BRIEF: Pull each line containing "target" from the data.

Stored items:
:::::
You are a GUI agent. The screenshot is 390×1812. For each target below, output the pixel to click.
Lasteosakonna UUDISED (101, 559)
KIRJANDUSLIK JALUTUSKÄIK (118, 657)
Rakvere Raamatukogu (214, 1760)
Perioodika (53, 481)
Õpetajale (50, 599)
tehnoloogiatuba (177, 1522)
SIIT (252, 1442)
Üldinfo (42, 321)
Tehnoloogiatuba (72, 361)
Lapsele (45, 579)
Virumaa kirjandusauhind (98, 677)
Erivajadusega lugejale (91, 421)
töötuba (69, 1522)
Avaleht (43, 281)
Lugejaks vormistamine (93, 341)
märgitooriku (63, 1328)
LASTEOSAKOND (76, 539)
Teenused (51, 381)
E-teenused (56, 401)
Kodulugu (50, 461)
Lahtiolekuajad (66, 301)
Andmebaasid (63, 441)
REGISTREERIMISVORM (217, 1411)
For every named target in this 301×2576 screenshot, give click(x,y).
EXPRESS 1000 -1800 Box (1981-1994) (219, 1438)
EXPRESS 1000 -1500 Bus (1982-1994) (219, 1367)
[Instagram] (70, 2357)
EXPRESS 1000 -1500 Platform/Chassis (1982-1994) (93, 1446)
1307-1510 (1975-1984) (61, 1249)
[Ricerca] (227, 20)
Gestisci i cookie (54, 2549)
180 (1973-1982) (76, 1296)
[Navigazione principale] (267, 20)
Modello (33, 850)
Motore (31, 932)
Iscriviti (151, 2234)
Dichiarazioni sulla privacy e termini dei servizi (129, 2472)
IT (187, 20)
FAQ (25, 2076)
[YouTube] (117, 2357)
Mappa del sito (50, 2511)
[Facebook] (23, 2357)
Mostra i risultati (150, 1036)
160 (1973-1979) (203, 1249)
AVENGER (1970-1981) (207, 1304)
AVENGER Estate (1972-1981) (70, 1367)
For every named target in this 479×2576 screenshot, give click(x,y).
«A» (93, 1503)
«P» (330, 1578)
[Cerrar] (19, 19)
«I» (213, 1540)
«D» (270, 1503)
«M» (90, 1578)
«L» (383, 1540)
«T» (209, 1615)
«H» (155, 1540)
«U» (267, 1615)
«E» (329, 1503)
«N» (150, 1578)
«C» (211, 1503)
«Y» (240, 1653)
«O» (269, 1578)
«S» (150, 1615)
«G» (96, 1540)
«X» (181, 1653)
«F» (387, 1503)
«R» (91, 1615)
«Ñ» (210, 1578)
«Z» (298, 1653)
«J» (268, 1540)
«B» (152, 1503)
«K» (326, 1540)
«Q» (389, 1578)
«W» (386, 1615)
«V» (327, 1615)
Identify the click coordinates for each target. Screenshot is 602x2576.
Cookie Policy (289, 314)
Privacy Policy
:::::
OUTPUT FOR THIS EXERCISE:
You are a GUI agent. The screenshot is 390×1812. For each target below, output the pixel to click.
For every named target in this 301×2576 screenshot, give click(x,y).
For every named target in this 479×2576 screenshot, give click(x,y).
Identify the click coordinates for each target. Screenshot is 602x2576.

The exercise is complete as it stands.